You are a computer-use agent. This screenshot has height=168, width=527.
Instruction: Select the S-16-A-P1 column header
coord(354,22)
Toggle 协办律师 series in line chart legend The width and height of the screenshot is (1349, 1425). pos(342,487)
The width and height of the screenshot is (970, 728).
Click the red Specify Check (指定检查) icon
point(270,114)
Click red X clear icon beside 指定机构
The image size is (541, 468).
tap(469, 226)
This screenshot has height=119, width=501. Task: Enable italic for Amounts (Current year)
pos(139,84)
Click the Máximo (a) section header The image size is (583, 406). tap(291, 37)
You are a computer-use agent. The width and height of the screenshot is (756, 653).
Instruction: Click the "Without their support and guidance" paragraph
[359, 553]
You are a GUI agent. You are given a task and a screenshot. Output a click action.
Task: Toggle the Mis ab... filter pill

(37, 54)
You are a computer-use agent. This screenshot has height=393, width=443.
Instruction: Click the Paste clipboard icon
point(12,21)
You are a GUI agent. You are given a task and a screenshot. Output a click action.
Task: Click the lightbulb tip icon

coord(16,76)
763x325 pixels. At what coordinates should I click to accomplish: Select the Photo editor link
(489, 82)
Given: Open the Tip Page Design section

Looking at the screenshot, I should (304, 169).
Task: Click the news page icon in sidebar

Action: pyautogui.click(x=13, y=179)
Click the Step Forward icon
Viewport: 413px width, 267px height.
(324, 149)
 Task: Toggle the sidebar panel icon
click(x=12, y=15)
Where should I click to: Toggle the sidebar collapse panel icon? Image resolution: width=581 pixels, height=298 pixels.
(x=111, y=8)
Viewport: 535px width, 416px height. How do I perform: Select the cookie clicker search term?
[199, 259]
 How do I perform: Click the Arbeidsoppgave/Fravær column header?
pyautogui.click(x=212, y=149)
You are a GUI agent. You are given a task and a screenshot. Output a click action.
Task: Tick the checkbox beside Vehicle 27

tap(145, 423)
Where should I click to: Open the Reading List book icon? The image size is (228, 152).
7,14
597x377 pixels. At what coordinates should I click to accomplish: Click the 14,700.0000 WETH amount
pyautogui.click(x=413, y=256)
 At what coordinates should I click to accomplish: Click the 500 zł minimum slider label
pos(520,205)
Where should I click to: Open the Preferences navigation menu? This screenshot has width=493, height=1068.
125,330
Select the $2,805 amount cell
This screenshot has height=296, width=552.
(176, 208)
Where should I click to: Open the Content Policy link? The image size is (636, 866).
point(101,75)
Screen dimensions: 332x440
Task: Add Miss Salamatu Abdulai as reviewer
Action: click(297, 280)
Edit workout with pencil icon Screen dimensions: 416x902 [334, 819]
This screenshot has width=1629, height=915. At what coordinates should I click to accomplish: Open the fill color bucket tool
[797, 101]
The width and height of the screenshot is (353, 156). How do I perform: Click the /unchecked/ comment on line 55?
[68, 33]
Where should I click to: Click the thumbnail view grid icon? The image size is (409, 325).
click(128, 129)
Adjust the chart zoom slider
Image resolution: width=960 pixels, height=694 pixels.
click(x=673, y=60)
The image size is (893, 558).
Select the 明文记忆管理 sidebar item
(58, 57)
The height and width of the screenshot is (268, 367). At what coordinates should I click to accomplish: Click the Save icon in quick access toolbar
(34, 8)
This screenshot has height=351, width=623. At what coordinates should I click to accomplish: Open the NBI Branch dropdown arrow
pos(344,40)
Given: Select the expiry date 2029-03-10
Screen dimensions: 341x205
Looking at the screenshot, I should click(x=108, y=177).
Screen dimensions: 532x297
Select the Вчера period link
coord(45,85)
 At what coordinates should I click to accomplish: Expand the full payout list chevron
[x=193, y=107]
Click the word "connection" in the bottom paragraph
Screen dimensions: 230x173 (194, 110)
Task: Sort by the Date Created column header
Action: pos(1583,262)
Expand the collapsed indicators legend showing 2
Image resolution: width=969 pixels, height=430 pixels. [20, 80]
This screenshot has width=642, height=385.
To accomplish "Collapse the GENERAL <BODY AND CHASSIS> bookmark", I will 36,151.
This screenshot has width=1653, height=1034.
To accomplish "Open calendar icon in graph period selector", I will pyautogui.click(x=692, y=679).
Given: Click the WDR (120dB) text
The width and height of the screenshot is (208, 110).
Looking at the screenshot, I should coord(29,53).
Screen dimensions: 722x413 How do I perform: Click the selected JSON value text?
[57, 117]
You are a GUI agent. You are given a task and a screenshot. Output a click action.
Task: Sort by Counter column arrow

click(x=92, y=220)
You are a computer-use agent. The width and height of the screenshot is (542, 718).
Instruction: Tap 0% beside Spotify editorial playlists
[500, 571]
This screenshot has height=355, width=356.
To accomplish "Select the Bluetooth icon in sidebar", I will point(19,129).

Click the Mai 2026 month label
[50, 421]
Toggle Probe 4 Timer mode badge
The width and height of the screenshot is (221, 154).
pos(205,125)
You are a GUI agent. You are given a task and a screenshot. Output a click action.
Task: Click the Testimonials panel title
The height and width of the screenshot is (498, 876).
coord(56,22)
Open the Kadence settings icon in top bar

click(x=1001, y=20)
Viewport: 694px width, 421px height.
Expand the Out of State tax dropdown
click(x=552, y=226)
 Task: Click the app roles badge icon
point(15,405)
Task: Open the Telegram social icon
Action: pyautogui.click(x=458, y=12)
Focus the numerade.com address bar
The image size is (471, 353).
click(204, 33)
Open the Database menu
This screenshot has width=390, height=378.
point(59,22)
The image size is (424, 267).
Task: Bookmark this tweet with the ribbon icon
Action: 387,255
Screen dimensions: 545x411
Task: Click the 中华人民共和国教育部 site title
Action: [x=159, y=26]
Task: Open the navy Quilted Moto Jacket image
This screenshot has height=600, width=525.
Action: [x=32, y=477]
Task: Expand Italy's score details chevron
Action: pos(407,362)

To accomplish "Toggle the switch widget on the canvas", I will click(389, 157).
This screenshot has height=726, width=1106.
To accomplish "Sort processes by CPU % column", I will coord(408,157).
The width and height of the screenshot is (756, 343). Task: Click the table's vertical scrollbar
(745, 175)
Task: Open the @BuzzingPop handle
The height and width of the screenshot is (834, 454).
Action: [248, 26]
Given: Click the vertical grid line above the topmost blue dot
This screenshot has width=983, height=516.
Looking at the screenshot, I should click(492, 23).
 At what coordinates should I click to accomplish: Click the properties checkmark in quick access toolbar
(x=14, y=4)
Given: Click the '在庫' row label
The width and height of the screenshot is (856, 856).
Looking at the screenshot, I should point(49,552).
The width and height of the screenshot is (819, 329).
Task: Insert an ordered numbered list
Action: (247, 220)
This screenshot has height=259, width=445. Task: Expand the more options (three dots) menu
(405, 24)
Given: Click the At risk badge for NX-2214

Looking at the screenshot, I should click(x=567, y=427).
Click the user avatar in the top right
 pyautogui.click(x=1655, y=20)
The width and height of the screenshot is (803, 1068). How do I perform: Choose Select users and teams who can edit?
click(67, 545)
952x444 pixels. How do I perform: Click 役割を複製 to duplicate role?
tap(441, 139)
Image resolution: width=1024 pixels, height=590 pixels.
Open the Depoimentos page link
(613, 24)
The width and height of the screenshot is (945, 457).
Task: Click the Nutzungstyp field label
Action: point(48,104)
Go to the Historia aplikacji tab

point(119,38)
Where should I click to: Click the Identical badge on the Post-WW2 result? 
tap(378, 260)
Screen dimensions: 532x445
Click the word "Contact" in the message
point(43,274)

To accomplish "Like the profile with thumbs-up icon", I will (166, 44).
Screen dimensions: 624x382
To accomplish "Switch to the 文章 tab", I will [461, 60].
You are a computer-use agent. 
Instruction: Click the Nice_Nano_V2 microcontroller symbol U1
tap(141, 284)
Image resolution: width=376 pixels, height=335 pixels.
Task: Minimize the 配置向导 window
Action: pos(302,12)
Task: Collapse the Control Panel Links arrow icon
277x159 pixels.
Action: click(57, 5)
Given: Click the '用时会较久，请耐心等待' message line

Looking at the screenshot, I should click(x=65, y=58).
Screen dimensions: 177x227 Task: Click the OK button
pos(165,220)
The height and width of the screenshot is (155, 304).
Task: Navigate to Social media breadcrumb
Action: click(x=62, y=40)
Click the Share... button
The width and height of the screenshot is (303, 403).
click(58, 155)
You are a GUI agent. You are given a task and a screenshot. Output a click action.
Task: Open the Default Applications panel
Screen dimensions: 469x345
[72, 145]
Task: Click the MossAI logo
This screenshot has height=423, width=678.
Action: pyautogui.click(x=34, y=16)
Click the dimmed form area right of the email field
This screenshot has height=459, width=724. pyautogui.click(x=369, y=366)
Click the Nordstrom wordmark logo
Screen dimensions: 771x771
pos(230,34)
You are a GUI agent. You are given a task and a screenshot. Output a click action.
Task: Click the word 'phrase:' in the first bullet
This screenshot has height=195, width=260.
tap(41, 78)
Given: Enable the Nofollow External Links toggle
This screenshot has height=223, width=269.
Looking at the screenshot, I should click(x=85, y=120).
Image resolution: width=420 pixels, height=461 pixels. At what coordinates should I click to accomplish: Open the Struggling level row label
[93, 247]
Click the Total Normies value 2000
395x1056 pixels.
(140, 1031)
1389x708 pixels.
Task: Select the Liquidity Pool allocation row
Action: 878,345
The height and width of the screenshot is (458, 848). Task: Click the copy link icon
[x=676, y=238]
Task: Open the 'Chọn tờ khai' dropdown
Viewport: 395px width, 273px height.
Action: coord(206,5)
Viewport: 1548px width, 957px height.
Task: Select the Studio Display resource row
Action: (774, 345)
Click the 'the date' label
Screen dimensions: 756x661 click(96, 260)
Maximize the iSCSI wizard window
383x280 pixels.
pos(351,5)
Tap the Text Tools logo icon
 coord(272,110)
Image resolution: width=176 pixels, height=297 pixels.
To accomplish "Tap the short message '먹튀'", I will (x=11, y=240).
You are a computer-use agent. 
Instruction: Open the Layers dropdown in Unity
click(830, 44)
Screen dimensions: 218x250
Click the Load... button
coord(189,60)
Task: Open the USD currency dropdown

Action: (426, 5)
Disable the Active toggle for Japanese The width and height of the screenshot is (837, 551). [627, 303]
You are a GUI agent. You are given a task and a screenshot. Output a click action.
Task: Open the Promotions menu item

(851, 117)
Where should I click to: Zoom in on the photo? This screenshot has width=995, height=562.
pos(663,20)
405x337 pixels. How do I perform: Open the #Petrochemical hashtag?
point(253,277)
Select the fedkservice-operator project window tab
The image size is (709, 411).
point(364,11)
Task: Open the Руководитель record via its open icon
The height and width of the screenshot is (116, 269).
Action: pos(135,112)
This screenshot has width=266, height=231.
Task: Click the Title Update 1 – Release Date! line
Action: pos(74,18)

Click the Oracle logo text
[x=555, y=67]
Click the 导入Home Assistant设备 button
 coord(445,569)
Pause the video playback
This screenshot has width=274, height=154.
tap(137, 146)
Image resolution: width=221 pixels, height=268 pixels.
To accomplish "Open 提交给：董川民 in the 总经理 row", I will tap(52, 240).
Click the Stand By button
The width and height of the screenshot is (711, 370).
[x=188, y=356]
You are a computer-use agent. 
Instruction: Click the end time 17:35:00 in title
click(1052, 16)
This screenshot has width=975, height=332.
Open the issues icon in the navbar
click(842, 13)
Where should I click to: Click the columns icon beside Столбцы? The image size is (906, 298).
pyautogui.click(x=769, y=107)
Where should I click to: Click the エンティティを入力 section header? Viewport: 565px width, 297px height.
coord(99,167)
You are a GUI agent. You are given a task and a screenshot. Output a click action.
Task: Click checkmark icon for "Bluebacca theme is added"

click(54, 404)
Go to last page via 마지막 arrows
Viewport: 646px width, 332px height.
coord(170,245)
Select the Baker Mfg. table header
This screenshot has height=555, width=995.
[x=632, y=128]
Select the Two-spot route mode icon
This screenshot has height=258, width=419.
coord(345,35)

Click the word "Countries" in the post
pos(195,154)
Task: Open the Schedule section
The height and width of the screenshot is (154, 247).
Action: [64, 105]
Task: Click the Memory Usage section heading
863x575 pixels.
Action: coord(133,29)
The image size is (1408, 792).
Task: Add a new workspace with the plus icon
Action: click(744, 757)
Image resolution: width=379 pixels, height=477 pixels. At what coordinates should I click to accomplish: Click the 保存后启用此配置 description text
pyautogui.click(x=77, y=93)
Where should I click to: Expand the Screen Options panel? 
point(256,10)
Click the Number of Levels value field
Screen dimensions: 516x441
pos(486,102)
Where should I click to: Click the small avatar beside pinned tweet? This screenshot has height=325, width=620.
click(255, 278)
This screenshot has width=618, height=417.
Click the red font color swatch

**What you will do**
Quote the listing above, but only from the line that shows "Task: Click checkmark" through the line that shows "Select the Baker Mfg. table header".

**Result**
Task: Click checkmark icon for "Bluebacca theme is added"

click(54, 404)
Go to last page via 마지막 arrows
Viewport: 646px width, 332px height.
coord(170,245)
Select the Baker Mfg. table header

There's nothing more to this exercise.